▶ **Exercise**
Only the lines of the data holding the string "step" need to be returned.

____________

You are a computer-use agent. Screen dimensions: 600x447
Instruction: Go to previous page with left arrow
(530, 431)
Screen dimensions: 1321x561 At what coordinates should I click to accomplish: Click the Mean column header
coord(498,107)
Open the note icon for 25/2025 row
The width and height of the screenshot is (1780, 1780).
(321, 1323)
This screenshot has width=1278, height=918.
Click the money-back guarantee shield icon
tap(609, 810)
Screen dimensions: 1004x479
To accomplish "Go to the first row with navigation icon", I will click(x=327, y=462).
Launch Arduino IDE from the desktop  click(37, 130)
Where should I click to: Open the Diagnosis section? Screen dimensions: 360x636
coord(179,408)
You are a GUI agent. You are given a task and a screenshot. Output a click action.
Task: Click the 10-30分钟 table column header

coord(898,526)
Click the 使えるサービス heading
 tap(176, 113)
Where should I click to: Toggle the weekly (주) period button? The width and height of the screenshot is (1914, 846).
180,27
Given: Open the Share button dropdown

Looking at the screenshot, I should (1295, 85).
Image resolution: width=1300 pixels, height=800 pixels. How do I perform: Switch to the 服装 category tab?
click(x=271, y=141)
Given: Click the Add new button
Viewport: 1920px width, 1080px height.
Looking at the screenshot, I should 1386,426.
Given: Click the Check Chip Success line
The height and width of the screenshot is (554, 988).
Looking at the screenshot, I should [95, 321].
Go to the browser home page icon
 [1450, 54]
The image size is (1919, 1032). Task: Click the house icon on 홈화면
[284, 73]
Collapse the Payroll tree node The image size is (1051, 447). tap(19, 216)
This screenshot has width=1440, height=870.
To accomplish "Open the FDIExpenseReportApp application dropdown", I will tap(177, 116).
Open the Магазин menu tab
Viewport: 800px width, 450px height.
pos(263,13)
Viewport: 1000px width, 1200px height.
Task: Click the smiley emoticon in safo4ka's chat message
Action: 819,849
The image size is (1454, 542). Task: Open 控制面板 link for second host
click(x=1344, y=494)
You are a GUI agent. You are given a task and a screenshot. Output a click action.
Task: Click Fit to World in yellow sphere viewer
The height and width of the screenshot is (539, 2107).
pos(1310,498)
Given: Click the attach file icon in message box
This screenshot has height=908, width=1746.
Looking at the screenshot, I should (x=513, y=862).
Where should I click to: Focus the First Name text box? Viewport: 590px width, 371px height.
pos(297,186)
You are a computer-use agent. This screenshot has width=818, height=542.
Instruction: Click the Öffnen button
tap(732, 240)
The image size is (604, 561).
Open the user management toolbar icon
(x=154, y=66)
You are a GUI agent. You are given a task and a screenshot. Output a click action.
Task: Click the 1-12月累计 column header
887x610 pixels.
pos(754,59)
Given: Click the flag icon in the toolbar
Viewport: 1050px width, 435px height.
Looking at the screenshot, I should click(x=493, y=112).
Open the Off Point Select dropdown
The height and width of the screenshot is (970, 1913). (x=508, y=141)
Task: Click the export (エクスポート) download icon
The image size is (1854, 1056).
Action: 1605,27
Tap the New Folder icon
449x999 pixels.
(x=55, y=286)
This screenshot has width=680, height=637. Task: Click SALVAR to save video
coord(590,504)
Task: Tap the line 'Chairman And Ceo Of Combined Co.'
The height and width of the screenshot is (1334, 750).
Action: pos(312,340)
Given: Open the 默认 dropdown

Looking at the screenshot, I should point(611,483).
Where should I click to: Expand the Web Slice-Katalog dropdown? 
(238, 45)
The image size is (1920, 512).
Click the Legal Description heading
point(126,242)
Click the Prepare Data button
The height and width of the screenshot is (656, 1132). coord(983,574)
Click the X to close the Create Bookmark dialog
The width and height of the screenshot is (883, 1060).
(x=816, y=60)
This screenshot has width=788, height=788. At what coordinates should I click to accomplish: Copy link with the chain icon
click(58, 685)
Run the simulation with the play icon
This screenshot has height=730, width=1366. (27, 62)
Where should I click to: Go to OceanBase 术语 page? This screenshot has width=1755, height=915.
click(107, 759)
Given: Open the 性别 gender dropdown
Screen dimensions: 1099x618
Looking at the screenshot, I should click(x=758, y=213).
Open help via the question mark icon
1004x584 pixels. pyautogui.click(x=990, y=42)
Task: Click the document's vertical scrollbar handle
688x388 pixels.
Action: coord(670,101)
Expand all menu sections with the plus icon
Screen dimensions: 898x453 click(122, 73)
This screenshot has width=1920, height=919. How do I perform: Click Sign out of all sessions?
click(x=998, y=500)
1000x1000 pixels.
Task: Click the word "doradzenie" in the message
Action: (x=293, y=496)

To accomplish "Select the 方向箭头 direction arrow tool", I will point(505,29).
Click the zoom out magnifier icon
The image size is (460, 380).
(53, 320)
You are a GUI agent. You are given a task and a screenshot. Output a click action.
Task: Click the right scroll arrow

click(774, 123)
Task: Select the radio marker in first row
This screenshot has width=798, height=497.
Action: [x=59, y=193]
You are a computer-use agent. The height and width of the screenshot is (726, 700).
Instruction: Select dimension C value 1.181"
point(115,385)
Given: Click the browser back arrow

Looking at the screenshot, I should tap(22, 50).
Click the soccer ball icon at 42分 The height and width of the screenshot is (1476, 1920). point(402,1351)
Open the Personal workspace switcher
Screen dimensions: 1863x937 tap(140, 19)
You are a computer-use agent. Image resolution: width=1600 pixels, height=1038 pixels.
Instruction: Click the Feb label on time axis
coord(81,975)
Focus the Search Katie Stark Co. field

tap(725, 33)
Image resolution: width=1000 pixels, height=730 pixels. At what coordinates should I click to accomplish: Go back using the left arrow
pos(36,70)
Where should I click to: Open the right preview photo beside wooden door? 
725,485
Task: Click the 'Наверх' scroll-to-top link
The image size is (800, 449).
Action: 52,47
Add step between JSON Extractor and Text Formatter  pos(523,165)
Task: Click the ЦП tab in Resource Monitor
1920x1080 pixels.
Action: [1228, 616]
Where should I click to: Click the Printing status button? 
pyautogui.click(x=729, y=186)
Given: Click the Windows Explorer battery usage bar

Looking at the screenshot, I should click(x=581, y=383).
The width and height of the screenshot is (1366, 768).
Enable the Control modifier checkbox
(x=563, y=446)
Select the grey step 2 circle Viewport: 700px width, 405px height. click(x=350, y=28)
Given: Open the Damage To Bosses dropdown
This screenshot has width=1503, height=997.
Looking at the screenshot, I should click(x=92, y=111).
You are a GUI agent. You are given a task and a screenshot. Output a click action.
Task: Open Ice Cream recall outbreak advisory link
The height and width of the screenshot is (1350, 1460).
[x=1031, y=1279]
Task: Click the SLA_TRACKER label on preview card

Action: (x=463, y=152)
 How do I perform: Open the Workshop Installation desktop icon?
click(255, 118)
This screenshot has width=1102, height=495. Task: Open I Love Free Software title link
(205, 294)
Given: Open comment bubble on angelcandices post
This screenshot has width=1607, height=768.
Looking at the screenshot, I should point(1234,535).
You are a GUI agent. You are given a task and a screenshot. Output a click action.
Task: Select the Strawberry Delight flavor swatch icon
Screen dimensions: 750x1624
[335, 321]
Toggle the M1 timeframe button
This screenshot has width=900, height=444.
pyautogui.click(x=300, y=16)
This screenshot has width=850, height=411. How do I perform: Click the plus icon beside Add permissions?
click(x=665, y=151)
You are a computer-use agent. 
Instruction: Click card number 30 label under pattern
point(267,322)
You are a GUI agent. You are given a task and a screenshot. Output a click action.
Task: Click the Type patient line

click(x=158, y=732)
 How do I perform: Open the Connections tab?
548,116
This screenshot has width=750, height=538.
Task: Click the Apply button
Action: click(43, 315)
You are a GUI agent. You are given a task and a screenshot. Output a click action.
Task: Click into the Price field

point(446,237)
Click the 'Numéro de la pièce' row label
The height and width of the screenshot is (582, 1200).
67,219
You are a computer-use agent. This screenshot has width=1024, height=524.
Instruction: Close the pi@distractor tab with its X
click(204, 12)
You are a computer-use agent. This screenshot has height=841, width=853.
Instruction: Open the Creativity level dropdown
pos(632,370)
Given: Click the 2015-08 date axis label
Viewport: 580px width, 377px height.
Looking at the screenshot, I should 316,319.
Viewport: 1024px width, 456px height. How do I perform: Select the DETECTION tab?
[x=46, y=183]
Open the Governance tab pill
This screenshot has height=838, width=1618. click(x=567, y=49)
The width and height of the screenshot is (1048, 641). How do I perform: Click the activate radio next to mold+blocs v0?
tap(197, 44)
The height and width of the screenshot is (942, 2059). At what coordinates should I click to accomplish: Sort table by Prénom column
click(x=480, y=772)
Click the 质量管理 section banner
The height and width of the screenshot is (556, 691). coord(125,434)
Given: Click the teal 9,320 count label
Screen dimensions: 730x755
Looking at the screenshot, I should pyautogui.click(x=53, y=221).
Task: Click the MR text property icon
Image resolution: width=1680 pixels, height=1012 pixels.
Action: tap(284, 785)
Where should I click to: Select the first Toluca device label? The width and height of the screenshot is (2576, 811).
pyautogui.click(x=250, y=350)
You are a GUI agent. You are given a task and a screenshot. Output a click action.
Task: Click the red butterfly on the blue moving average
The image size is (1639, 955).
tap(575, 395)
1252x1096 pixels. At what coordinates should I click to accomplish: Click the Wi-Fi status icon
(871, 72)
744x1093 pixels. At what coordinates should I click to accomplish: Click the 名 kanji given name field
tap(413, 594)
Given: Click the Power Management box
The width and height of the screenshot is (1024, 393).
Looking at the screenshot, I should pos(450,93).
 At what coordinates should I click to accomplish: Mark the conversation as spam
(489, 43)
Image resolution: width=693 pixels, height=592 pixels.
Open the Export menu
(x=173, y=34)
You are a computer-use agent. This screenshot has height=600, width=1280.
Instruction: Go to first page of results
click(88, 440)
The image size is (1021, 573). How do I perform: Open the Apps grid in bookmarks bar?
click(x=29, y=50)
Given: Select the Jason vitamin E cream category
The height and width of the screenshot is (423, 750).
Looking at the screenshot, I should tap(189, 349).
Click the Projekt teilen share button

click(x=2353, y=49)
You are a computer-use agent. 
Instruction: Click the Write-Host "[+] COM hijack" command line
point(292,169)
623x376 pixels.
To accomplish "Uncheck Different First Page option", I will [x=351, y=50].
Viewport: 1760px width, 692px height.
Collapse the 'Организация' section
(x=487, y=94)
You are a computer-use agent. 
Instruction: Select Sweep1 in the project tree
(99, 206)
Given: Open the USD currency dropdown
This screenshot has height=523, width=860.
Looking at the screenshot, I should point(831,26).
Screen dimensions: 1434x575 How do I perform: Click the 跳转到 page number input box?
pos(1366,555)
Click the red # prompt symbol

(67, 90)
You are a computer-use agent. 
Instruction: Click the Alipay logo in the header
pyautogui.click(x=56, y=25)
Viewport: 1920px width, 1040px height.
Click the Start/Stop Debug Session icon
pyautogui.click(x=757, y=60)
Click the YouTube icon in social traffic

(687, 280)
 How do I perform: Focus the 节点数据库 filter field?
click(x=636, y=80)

____________

▶ **Expected answer**
Add step between JSON Extractor and Text Formatter  pos(523,165)
Select the grey step 2 circle Viewport: 700px width, 405px height. click(x=350, y=28)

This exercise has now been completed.